Soucieux de transformer la société par l’éducation, en formant des individus instruits, libérés des dogmes et des préjugés, c’est à dire capables de juger et de décider par eux-mêmes, il fonda une maison d’édition pour publier les livres nécessaires à l’accomplissement de cet objectif, à une époque où le livre apparaissait encore comme ce qu’il est, l’indispensable et quasi-unique véritable vecteur de transmission des connaissances et du savoir en général. Soutenu par les milieux anarcho-syndicalistes et la franc-maçonnerie, Ferrer, hostile à « l’esprit ecclésiastique autoritaire qui s’octroie le pouvoir de définir, d’approuver ou de censurer, qui se considère en somme comme l’arbitre suprême de la pensée humaine », sapait ainsi de manière plus ou moins directe l’ordre prôné par les classes dirigeantes appuyées par l’Eglise, préparant les esprits de ceux qui une trentaine d’années plus tard prendraient les armes pour défendre la République. Une telle action était bien entendu inadmissible pour les privilégiés de tout acabit, d’autant plus que de nombreuses écoles s’ouvraient à travers toute l’Espagne et que les idées de Ferrer se répandaient en France, en Italie, en Suisse et en Belgique. Après une série de campagnes de presse et d’interventions auprès des pouvoirs publics, les autorités civiles et ecclésiastiques, prenant prétexte d’un attentat contre le roi Alphonse XIII, fermèrent les écoles et arrêtèrent Ferrer et ses professeurs, rendus responsables des évènements. Dans Le Drapeau Noir, l’Equerre et le Compas, Léo Campion cite ainsi cet extrait particulièrement éclairant d’un journal de Bilbao, El Corazon de Jesus, dont le nom, il est vrai, vaut déjà programme : « Ces crimes continueront à se produire tant que les Espagnols soutiendront la liberté de lire, d’enseigner et de penser, d’où naissent tous ces monstres anti-sociaux ». Pas la peine de se demander sur qui s’appuiera Franco !

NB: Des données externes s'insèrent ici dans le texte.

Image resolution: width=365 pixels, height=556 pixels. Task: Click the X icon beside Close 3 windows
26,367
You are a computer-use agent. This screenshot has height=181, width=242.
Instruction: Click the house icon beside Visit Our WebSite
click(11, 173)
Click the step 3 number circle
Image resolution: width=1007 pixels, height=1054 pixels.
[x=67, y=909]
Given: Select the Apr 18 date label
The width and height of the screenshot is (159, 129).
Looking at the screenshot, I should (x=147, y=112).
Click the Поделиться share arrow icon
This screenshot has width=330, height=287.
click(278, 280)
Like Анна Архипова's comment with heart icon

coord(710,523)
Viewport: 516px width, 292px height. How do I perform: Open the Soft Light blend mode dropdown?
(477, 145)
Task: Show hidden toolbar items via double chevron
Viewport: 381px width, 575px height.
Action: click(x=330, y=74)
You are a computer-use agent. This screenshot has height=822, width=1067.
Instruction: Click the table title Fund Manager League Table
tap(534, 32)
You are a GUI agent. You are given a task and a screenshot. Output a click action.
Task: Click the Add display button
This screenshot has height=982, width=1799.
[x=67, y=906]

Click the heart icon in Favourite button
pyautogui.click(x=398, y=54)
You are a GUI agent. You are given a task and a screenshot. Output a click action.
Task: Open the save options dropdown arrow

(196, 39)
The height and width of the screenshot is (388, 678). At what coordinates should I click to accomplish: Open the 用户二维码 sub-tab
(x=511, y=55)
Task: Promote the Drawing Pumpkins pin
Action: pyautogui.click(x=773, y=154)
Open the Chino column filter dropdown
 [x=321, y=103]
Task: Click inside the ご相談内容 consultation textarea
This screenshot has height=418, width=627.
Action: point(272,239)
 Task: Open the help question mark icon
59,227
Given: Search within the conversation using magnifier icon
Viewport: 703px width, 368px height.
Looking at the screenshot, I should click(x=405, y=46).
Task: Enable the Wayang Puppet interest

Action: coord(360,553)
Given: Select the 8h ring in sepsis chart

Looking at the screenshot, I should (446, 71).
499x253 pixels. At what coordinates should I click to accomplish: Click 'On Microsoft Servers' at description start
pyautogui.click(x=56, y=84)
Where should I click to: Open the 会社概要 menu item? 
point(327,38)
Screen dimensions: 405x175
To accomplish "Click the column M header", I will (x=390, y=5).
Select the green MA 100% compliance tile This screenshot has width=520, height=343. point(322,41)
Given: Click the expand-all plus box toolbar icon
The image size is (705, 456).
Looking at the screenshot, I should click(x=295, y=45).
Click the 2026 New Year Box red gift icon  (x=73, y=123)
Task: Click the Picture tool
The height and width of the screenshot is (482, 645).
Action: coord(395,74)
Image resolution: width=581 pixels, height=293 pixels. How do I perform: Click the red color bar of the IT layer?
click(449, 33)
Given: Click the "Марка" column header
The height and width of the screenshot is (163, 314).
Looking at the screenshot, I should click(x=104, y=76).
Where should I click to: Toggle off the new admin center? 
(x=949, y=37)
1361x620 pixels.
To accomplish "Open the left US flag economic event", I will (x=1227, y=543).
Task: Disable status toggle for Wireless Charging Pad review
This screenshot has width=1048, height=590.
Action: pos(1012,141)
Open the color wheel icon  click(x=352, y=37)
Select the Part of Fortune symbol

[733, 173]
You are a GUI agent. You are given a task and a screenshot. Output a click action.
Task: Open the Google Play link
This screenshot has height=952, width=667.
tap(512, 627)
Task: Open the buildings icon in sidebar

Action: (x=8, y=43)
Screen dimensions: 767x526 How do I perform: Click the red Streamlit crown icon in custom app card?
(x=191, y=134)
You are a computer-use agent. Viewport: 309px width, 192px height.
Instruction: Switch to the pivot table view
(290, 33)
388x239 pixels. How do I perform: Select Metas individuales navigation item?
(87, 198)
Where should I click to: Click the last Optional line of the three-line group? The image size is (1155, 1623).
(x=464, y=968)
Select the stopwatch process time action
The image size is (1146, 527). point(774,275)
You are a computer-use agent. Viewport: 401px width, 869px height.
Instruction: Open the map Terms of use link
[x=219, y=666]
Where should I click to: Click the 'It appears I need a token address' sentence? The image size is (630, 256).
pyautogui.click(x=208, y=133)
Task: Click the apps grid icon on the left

Mal préparée, malgré tout, l’attaque contre Francisco Ferrer échoua, et après treize mois d’emprisonnement et un procès au cours duquel la peine de mort fut requise contre lui, il fut acquitté mais contraint de reprendre le chemin de l’exil. Il continua son combat depuis Paris, en créant notamment la Ligue Internationale pour l’Education Rationnelle de l’Enfance. Malencontreusement de passage à Barcelone lorsqu’éclatèrent, en juillet 1909, une grève générale et des troubles insurrectionnels liés à la guerre entre l’Espagne et le Maroc, Ferrer fut arrêté une nouvelle fois, condamné le 9 octobre 1909 et fusillé le 13 malgré l’ampleur du mouvement de solidarité international en sa faveur. Après sa mort, et jusqu’à la guerre civile, de nombreuses écoles « modernes », indépendantes des pouvoirs publics, furent créées en Espagne, même après la séparation de l’église et de l’état proclamée en 1931 par la première République – une mesure à laquelle il aurait été défavorable, lui qui avait écrit : « La seule séparation efficace est et sera celle que feront les individus et les familles en ne pratiquant pas de religion ». Il est cependant particulièrement intéressant de constater qu’une des premières décisions des franquistes en 1939 fut l’abolition de cette séparation de l’église et de l’état – ce qui ne peut manquer de fournir, encore aujourd’hui, un excellent sujet de méditation…

Francisco Ferrer repose au cimetière civil de Montjuich, aux côtés des leaders anarchistes Francisco Ascaso et Buenaventura Durutti morts pendant la guerre civile. Leurs tombes, vierges de tout ornement, sont toujours fleuries.